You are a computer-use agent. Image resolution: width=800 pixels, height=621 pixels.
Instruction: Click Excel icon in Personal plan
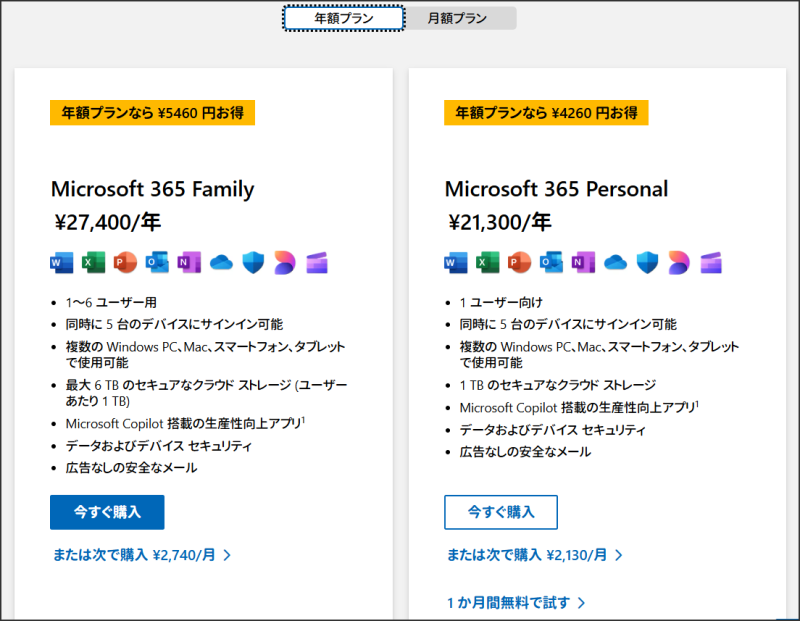[488, 263]

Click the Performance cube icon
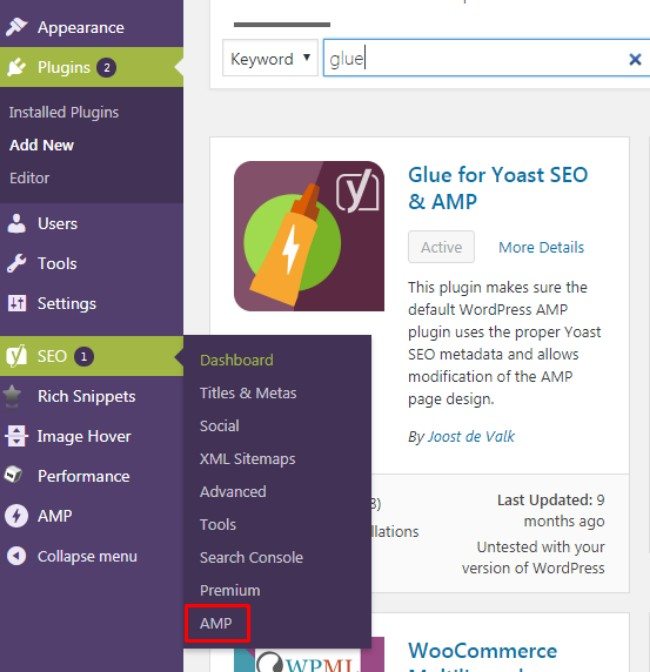click(13, 475)
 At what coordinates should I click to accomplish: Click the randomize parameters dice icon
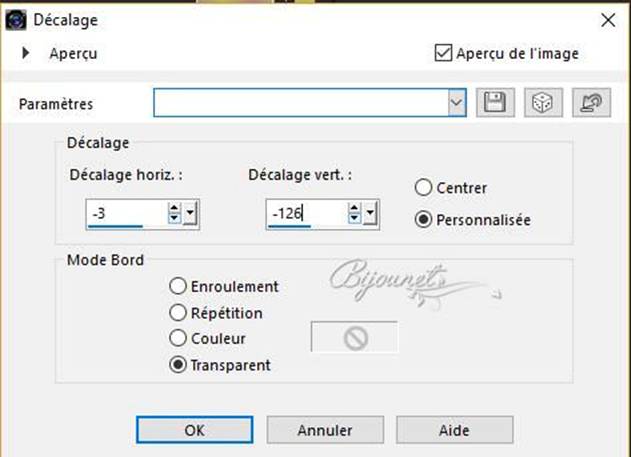(x=543, y=103)
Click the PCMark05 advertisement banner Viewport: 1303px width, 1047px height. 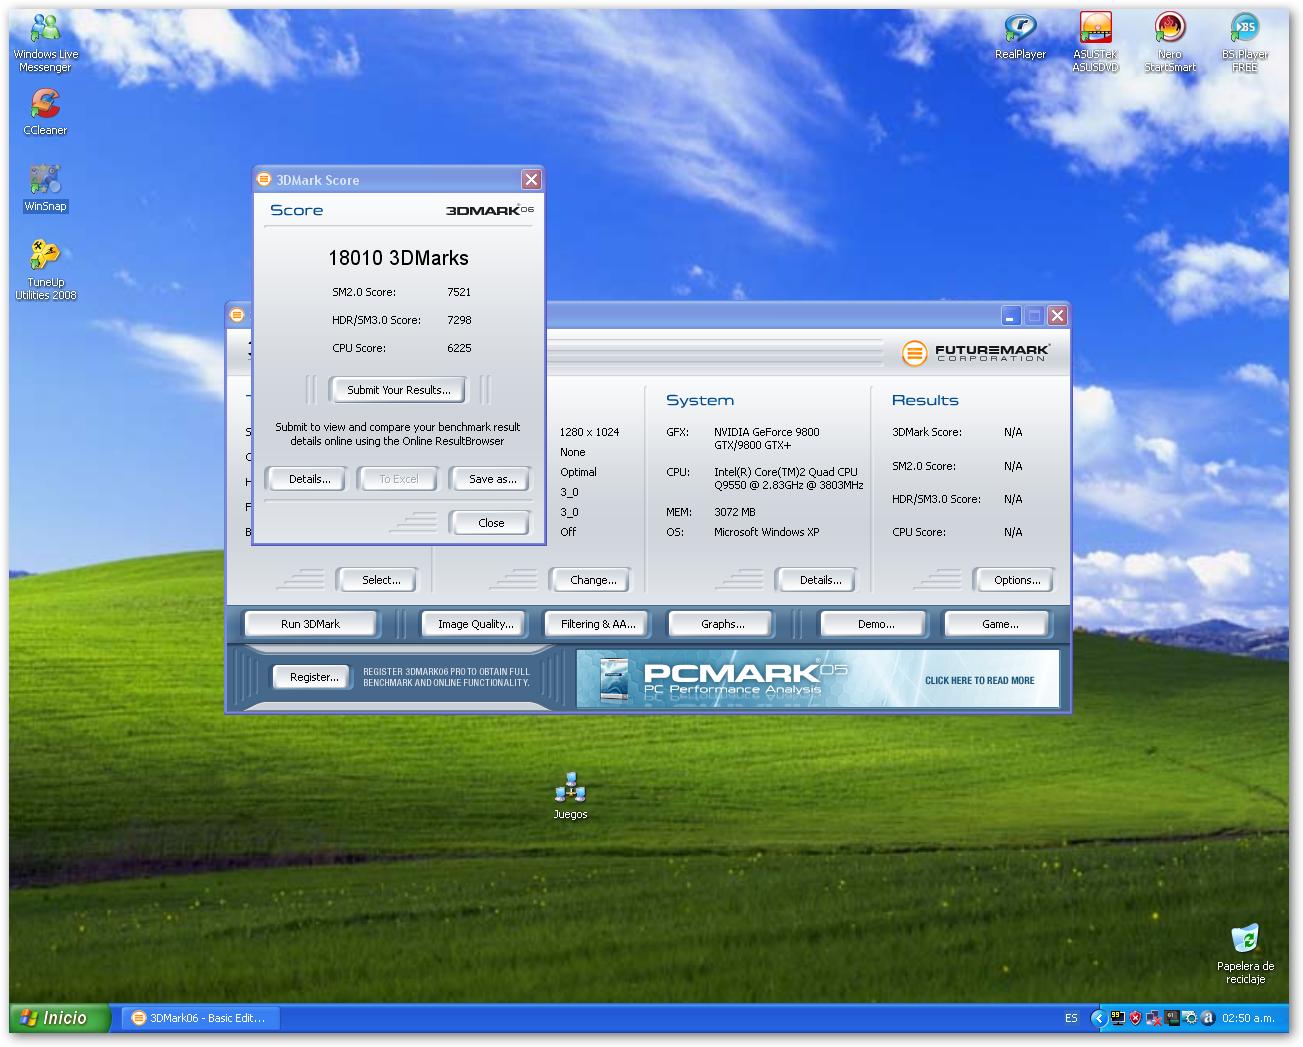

....

## What to work on
How many lines of the material contain the string "icon", matching case exactly? Reply with the number alone.

## Complete response
3